WHAT YOU ARE ASKED TO DO: Repeat exactly the lines below that lie between the line with "[Change playback speed] (355, 394)" and the line with "[Visit our YouTube page] (364, 2475)", counting both of those lines as part of the answer.

─── RECORDS FOR THE EXERCISE

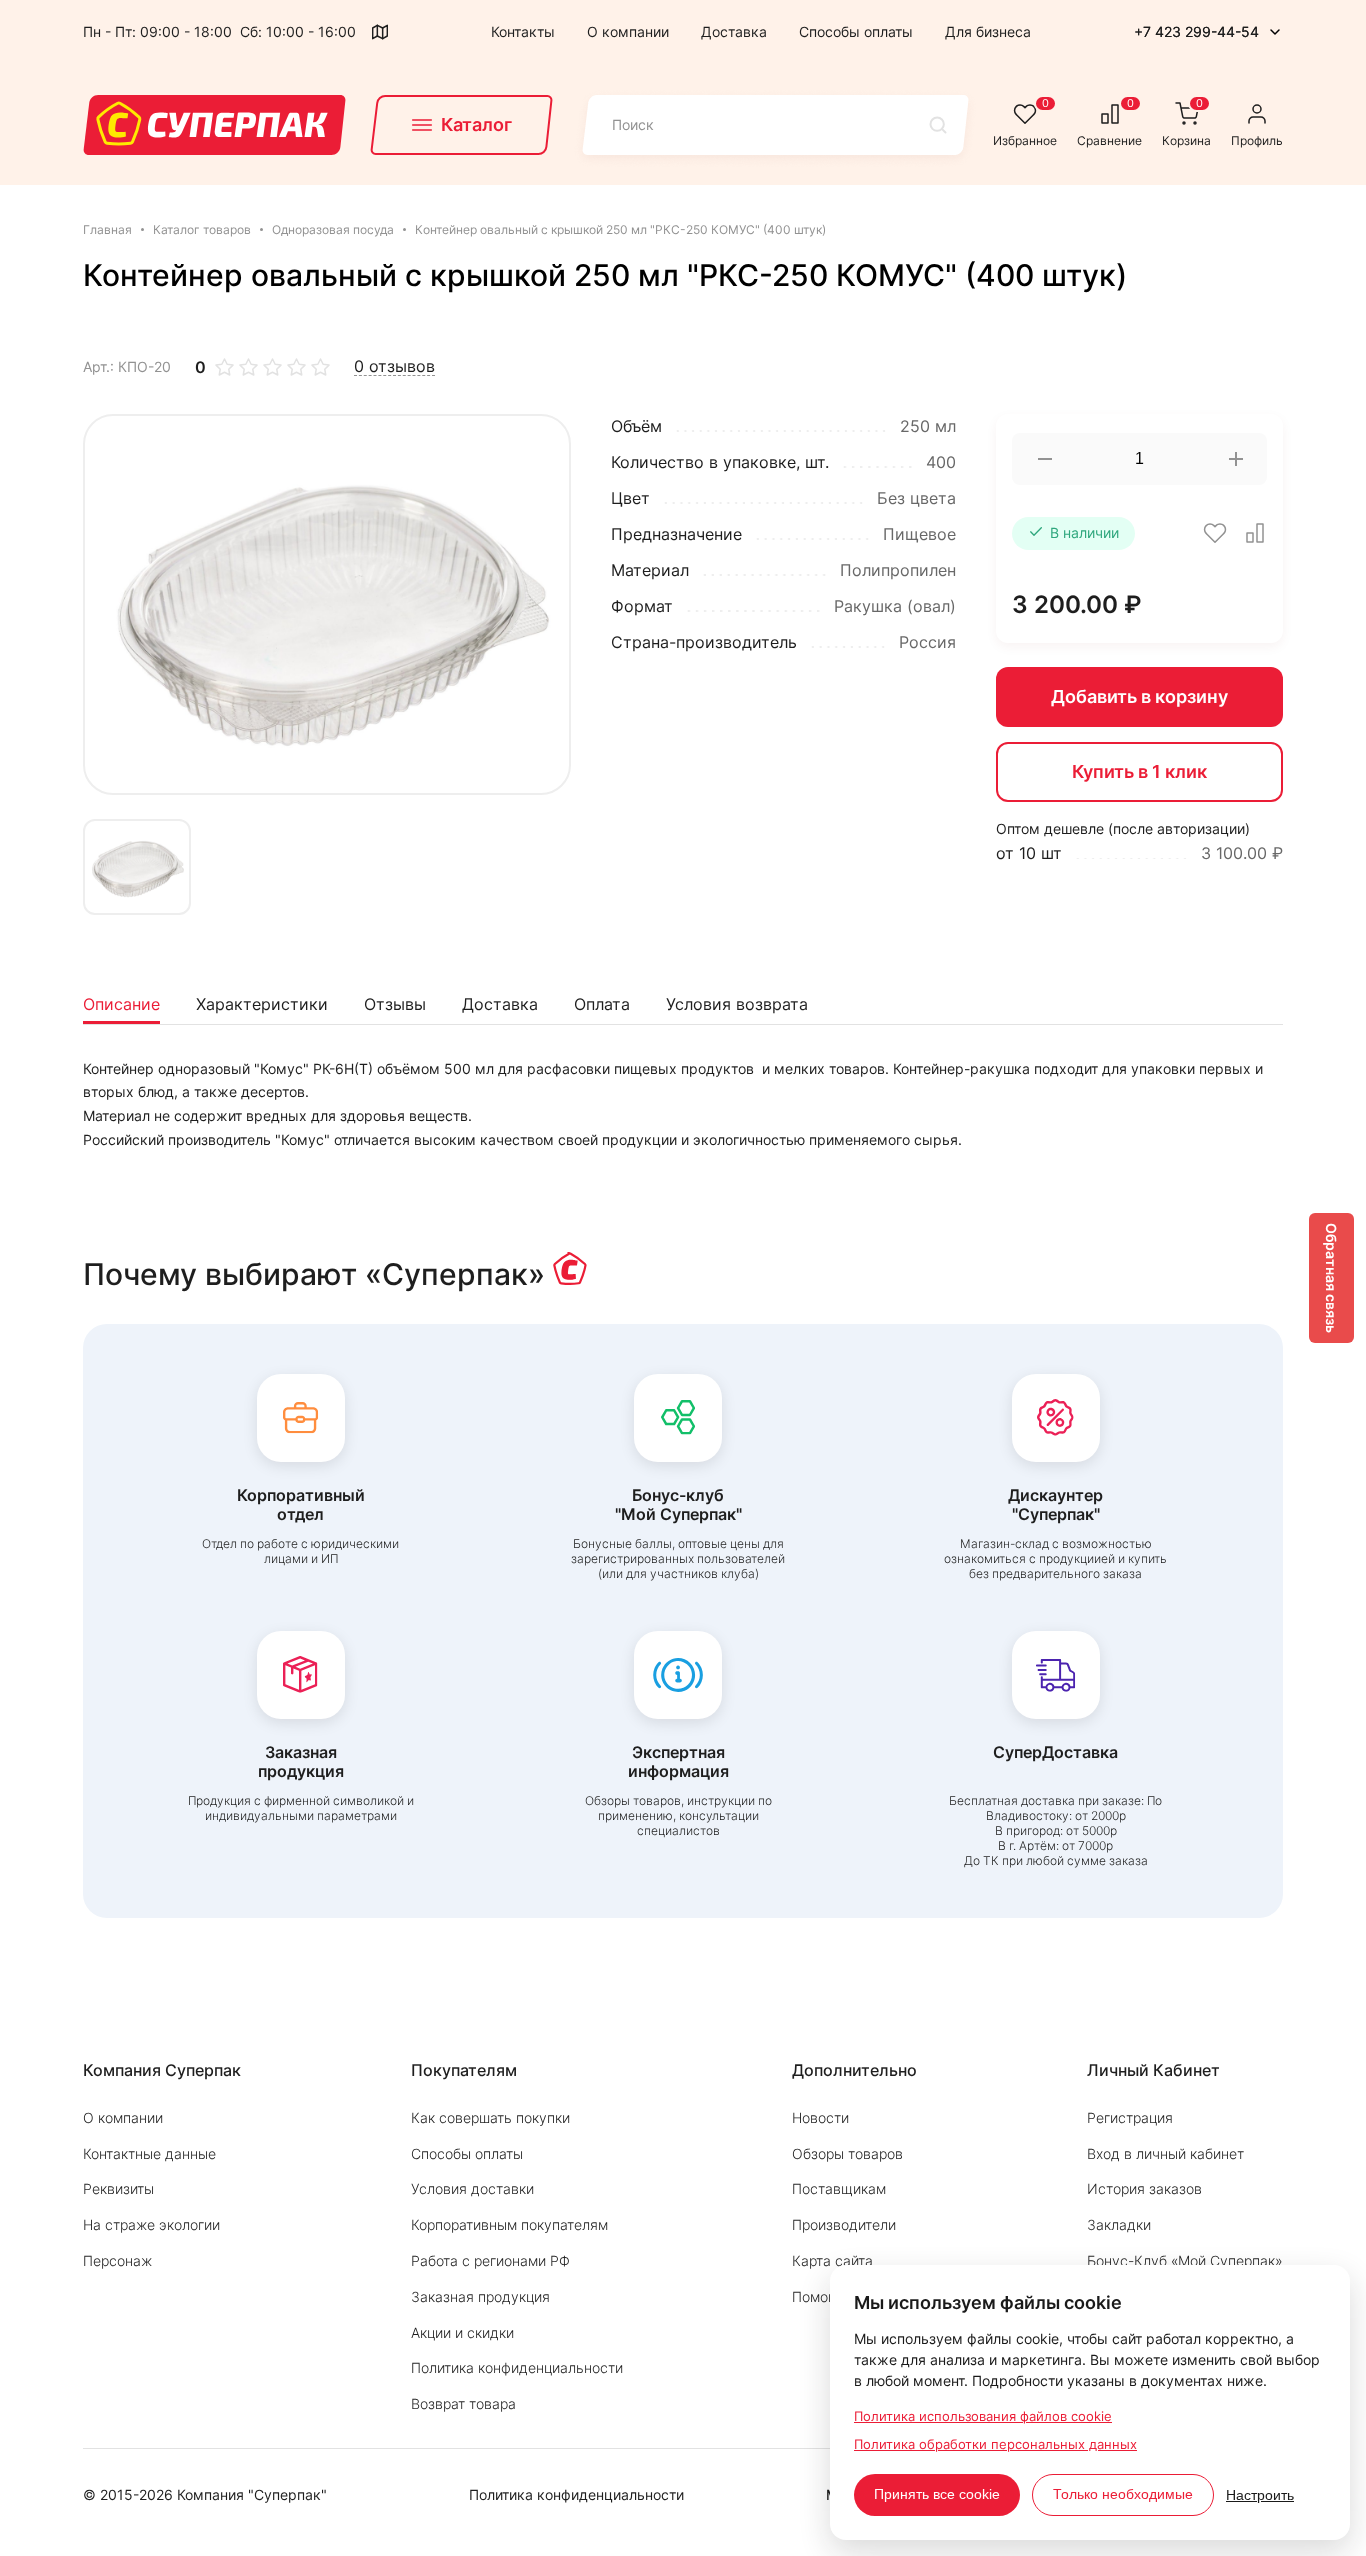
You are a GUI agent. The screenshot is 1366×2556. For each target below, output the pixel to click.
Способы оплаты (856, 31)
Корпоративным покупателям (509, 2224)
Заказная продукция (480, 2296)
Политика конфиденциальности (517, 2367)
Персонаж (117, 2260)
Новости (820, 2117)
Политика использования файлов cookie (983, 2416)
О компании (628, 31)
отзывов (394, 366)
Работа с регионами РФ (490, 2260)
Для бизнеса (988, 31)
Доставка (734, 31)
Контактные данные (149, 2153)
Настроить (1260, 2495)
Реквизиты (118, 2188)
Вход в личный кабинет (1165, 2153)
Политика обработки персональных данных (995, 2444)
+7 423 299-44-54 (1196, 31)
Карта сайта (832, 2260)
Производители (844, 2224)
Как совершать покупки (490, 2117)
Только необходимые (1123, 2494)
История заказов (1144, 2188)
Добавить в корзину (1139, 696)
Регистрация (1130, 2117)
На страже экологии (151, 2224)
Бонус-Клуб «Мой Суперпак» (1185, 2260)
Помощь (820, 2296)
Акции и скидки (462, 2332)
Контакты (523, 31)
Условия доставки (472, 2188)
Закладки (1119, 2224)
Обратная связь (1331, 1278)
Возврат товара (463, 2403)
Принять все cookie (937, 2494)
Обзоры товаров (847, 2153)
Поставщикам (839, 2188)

──────
─── RECORDS FOR THE EXERCISE

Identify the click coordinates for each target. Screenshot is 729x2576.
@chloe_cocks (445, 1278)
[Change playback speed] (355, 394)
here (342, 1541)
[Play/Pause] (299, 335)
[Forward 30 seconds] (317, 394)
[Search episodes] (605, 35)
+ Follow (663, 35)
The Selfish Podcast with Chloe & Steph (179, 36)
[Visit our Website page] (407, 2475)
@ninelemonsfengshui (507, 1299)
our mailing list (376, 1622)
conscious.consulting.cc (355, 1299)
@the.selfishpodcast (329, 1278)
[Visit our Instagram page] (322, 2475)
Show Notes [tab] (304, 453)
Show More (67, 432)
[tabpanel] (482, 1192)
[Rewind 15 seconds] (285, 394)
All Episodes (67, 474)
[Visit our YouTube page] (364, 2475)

──────

ANSWER TO THIS PROBLEM:
[Change playback speed] (355, 394)
here (342, 1541)
[Play/Pause] (299, 335)
[Forward 30 seconds] (317, 394)
[Search episodes] (605, 35)
+ Follow (663, 35)
The Selfish Podcast with Chloe & Steph (179, 36)
[Visit our Website page] (407, 2475)
@ninelemonsfengshui (507, 1299)
our mailing list (376, 1622)
conscious.consulting.cc (355, 1299)
@the.selfishpodcast (329, 1278)
[Visit our Instagram page] (322, 2475)
Show Notes [tab] (304, 453)
Show More (67, 432)
[tabpanel] (482, 1192)
[Rewind 15 seconds] (285, 394)
All Episodes (67, 474)
[Visit our YouTube page] (364, 2475)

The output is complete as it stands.